(Task objective)
Search the entries below for "Click the Share button on Street View". Give that line and all the lines after it again, exactly, through the last, without pictures.

(Extracted records begins)

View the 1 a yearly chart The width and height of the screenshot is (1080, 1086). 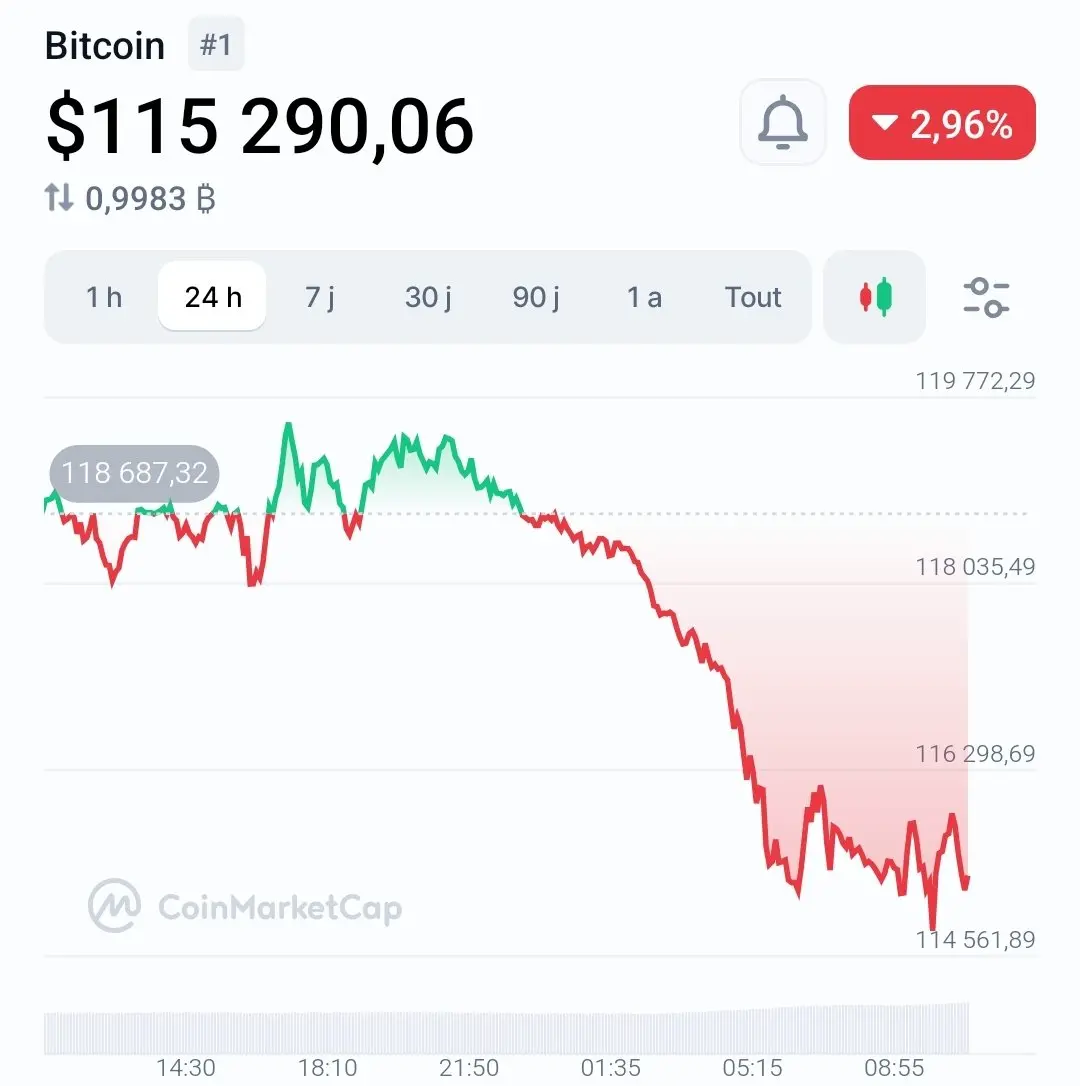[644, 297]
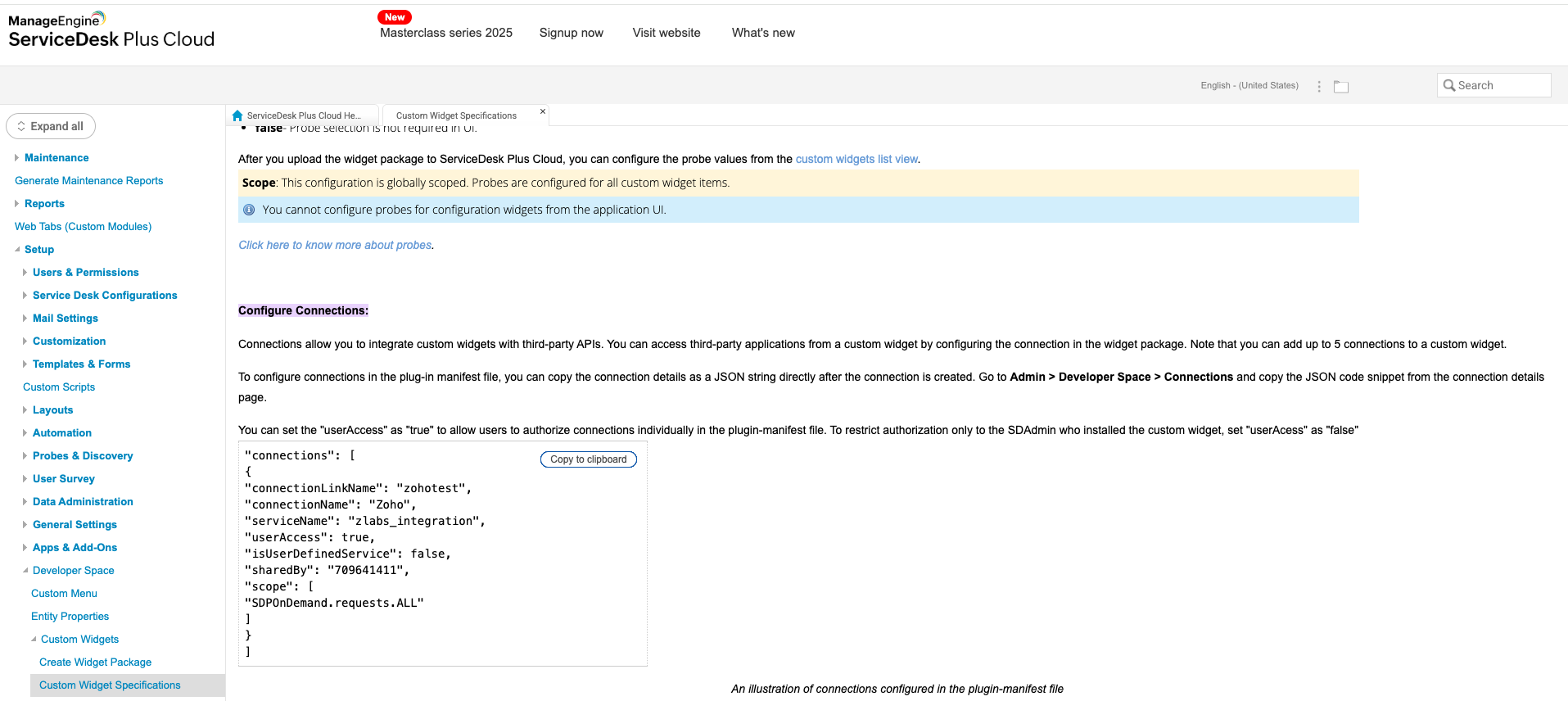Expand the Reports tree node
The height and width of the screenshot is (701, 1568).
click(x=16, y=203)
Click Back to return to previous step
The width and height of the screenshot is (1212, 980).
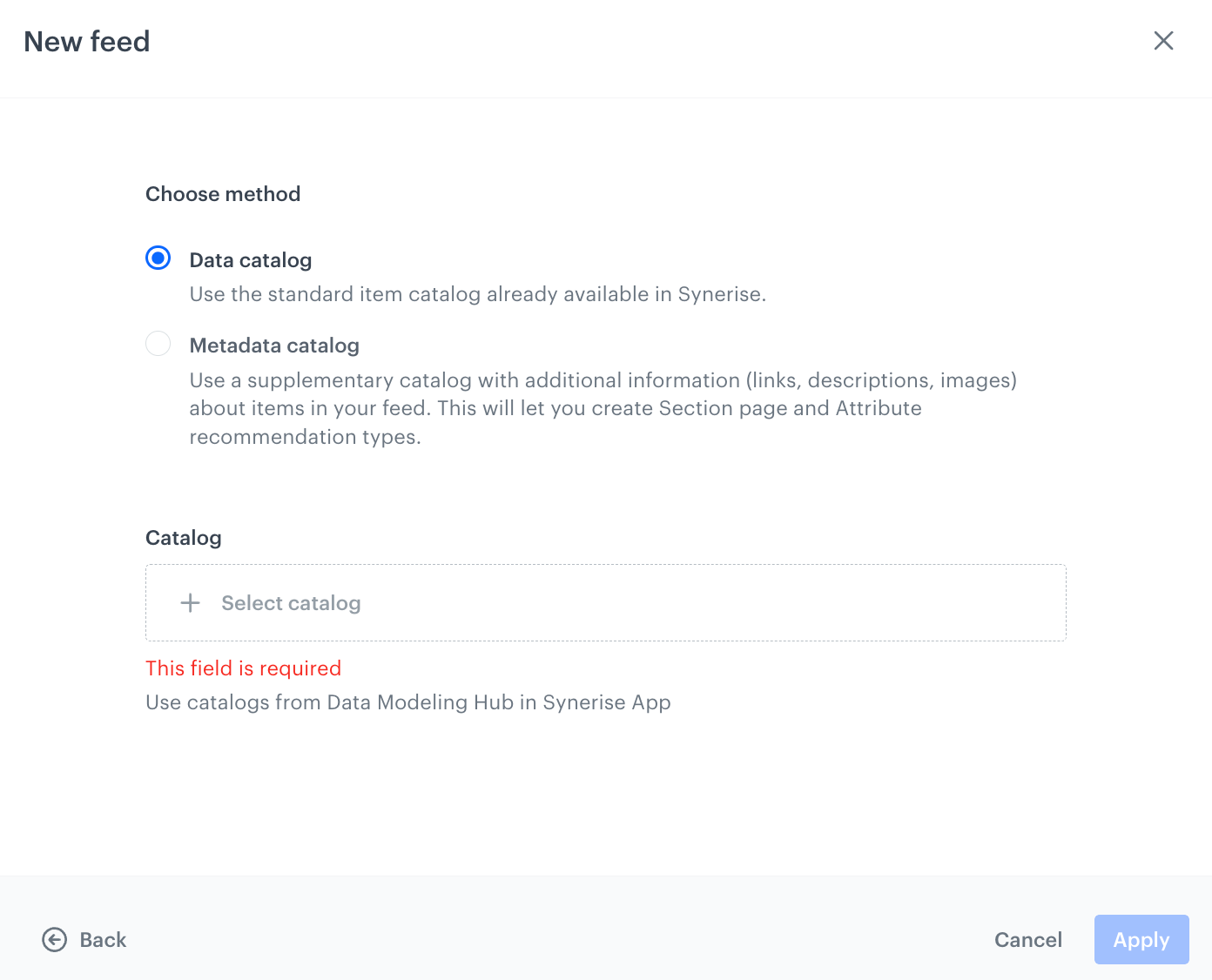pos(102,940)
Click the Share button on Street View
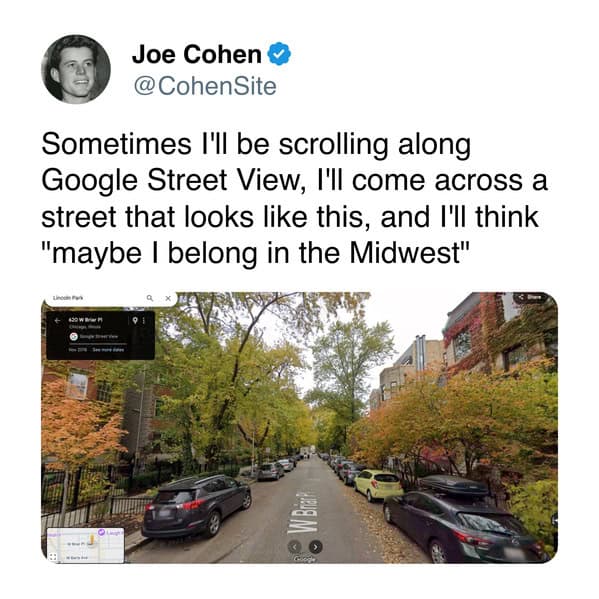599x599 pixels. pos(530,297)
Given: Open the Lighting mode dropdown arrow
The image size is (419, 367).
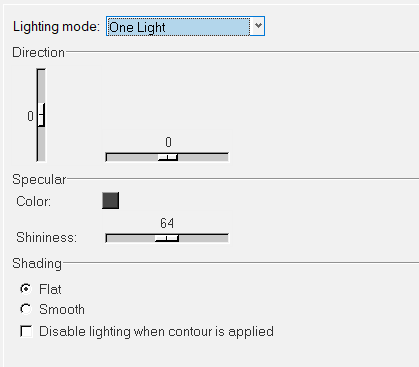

(Extracted records ends)

(Solved problem)
Click the Share button on Street View
599x599 pixels. pos(530,297)
Given: Open the Lighting mode dropdown arrow
The image size is (419, 367).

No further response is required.